■ SET PROBLEM ■
Can you return every one of the lines below verbatim, keeping each character and line break unchanged?

■ PROVIDED ENTRIES ■
════════════════════
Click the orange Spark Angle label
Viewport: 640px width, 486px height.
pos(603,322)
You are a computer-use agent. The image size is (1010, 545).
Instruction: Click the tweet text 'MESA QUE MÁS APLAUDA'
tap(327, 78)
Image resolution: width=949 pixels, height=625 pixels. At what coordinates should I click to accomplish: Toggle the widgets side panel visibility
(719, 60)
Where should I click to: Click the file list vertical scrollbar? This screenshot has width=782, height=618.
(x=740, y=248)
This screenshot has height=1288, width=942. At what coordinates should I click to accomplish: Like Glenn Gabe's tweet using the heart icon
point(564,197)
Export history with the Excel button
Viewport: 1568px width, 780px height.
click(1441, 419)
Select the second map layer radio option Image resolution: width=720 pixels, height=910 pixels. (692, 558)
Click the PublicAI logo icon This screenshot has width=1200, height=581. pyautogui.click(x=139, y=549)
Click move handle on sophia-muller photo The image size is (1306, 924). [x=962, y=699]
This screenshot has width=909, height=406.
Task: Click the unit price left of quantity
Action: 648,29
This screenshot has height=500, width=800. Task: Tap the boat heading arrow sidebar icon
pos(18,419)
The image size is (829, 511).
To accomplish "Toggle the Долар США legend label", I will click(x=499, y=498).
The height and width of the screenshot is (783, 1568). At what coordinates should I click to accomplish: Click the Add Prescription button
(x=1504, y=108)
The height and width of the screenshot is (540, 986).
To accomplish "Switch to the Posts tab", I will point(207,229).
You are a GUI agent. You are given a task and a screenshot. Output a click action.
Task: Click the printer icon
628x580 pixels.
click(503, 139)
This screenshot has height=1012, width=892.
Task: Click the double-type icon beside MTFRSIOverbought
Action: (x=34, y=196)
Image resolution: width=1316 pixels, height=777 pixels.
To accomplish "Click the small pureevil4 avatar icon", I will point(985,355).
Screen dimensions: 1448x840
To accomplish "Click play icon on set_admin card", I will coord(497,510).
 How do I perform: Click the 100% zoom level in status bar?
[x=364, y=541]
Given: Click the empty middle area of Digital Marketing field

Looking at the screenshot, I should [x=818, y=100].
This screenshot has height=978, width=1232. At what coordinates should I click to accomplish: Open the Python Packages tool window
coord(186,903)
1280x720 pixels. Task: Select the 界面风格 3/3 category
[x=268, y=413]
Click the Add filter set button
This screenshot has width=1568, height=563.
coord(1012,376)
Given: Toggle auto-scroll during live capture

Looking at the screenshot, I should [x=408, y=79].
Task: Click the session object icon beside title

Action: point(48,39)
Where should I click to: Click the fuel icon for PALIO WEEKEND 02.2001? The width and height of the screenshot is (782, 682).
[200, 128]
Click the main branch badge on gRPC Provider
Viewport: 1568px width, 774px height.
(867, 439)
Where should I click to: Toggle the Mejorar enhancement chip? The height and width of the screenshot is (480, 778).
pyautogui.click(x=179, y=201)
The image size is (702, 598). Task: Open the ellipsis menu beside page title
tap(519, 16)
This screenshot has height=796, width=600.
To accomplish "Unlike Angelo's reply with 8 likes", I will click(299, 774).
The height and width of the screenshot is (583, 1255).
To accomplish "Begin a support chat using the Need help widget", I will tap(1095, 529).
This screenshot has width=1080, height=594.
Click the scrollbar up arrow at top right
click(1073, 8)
════════════════════
■ EXPECTED ANSWER ■
Click the orange Spark Angle label
Viewport: 640px width, 486px height.
pos(603,322)
You are a computer-use agent. The image size is (1010, 545).
Instruction: Click the tweet text 'MESA QUE MÁS APLAUDA'
tap(327, 78)
Image resolution: width=949 pixels, height=625 pixels. At what coordinates should I click to accomplish: Toggle the widgets side panel visibility
(719, 60)
Where should I click to: Click the file list vertical scrollbar? This screenshot has width=782, height=618.
(x=740, y=248)
This screenshot has height=1288, width=942. At what coordinates should I click to accomplish: Like Glenn Gabe's tweet using the heart icon
point(564,197)
Export history with the Excel button
Viewport: 1568px width, 780px height.
click(1441, 419)
Select the second map layer radio option Image resolution: width=720 pixels, height=910 pixels. (692, 558)
Click the PublicAI logo icon This screenshot has width=1200, height=581. pyautogui.click(x=139, y=549)
Click move handle on sophia-muller photo The image size is (1306, 924). [x=962, y=699]
This screenshot has width=909, height=406.
Task: Click the unit price left of quantity
Action: 648,29
This screenshot has height=500, width=800. Task: Tap the boat heading arrow sidebar icon
pos(18,419)
The image size is (829, 511).
To accomplish "Toggle the Долар США legend label", I will click(x=499, y=498).
The height and width of the screenshot is (783, 1568). At what coordinates should I click to accomplish: Click the Add Prescription button
(x=1504, y=108)
The height and width of the screenshot is (540, 986).
To accomplish "Switch to the Posts tab", I will point(207,229).
You are a GUI agent. You are given a task and a screenshot. Output a click action.
Task: Click the printer icon
628x580 pixels.
click(503, 139)
This screenshot has height=1012, width=892.
Task: Click the double-type icon beside MTFRSIOverbought
Action: (x=34, y=196)
Image resolution: width=1316 pixels, height=777 pixels.
To accomplish "Click the small pureevil4 avatar icon", I will point(985,355).
Screen dimensions: 1448x840
To accomplish "Click play icon on set_admin card", I will coord(497,510).
 How do I perform: Click the 100% zoom level in status bar?
[x=364, y=541]
Given: Click the empty middle area of Digital Marketing field

Looking at the screenshot, I should [x=818, y=100].
This screenshot has height=978, width=1232. At what coordinates should I click to accomplish: Open the Python Packages tool window
coord(186,903)
1280x720 pixels. Task: Select the 界面风格 3/3 category
[x=268, y=413]
Click the Add filter set button
This screenshot has width=1568, height=563.
coord(1012,376)
Given: Toggle auto-scroll during live capture

Looking at the screenshot, I should [x=408, y=79].
Task: Click the session object icon beside title

Action: point(48,39)
Where should I click to: Click the fuel icon for PALIO WEEKEND 02.2001? The width and height of the screenshot is (782, 682).
[200, 128]
Click the main branch badge on gRPC Provider
Viewport: 1568px width, 774px height.
(867, 439)
Where should I click to: Toggle the Mejorar enhancement chip? The height and width of the screenshot is (480, 778).
pyautogui.click(x=179, y=201)
The image size is (702, 598). Task: Open the ellipsis menu beside page title
tap(519, 16)
This screenshot has height=796, width=600.
To accomplish "Unlike Angelo's reply with 8 likes", I will click(299, 774).
The height and width of the screenshot is (583, 1255).
To accomplish "Begin a support chat using the Need help widget", I will tap(1095, 529).
This screenshot has width=1080, height=594.
Click the scrollbar up arrow at top right
click(1073, 8)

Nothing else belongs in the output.